In liberal democracies, man has developed morally, apart from spiritually defined models of ethics. And the "end" of such development is constitutional government that protects liberty, so that humans may have choice of value.

Authoritarian regimes, whether political or religious will not do service to man's need to choose and develop his own goals for his own good, as well as society's.

Angie Van De Merwe said...

BTW, there is no agreement over whether there is a absolute "reality" in regards to abstract math...does this math describe the "real world of God's order", or is it a social construct of scientist as he investigates the world.

Because there are a number of theories that can describe the same thing when it comes to "science", then I would think that man constructs these theories to describe the "realities" of science.

Ken Schenck said...

Angie, Taylor is actually building a case against Cartesian Enlightenment, so 1) I am interested to hear his critique and 2) a chastened modernist epistemology or a critical realist epistemology does not preclude the existence of God.

Angie Van De Merwe said...

No, the existence of God can only be held by faith, after embracing agnosticism, as a critical realist. Most embrace God, as a critical idealist in the Christian world (if I am understanding the terms correctly).

Angie Van De Merwe said...

I am not arguing from a Cartesian view...thinking, therefore I am...

You argue, as a Wesleyan, from a "I am, because I do" (character, as defined by virtue). That is an empirical and verifying of faith claims. I just don't want to "perform" for entrance into the "in group" (a Christian), because I believe that evaluations of this type are not according to the "ideals" of a liberal democracy, but an autocratic governing of other human beings.

cawoodm said...

The metaphor of God being betrothed to his people runs right through the Bible and is surely the most intimate and shocking images of the relationship in the OT: Isaiah 50:1;54:4; Jeremiah 3:8

Ken Schenck said...

Quite right that the OT also expresses God's relationship with Israel in terms of the metaphor of marriage (Hosea also). But these verses are expressed as metaphors and Israel certainly would have experienced them as metaphors built on the normal use in normal life.

It remains the case nonetheless that the Bible never says that God created human marriage as a metaphor for God's relationship with his people. It is always worded the other way around, with God's relationship with His people being like the relationship between a man and a woman.
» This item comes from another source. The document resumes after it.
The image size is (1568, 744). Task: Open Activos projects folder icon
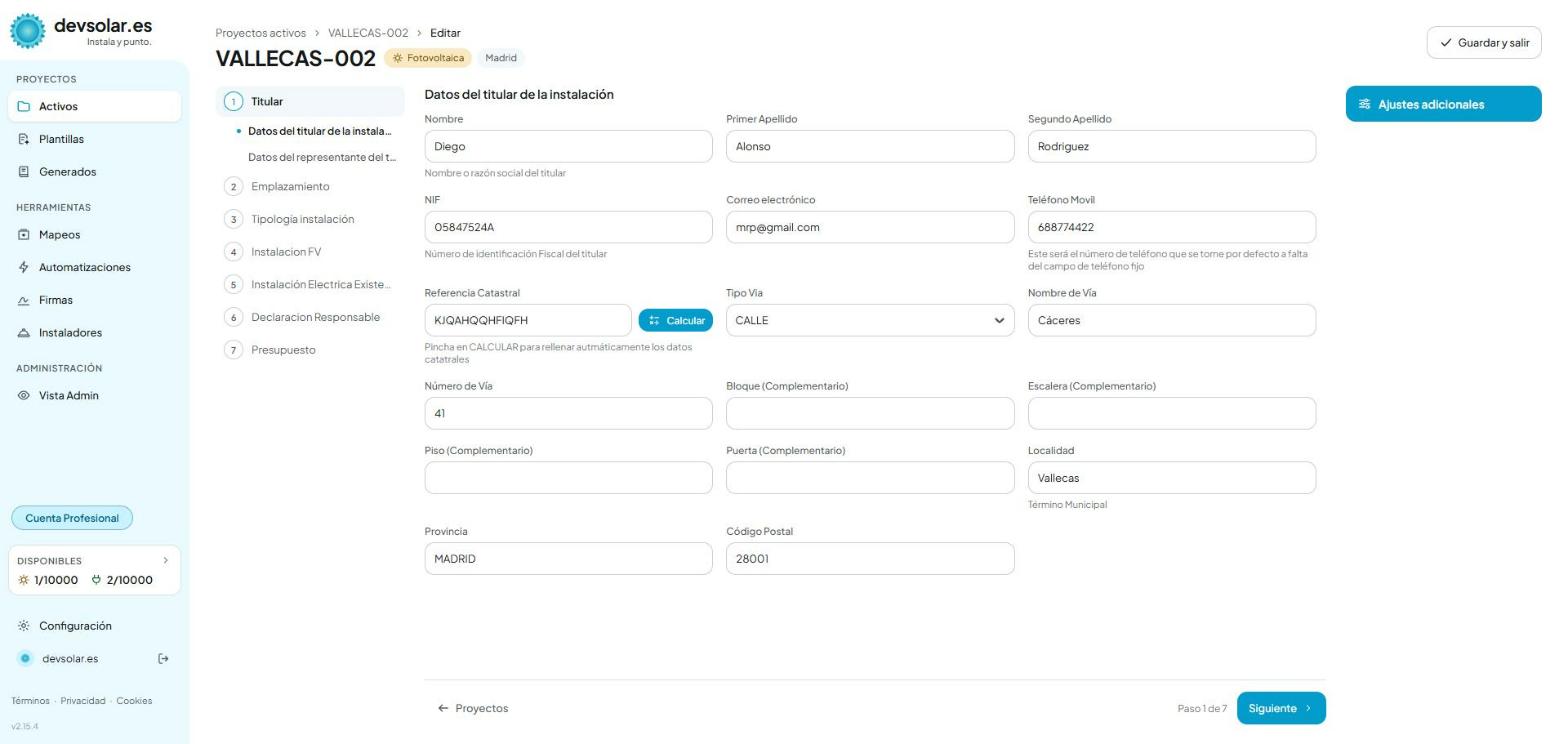tap(24, 107)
To state the opposite is to "read into" the nature of reality.

Now that doesn't necessarily mean that such individuals are wrong--only that they should not think the idea comes from the Bible.

cawoodm said...

You are of course perfectly correct, but the Bible doesn't explicitly say a lot of things we believe, having arrived at them by reason or experience.

However, don't you sometimes think that creation is a graphic representation of spiritual truth. That physical seeds which grow to feed and nourish us are in some way intended to point us to the way God's Word does this spiritually? The alternative is that the metaphors are simply grasped as handy examples which might well have been otherwise.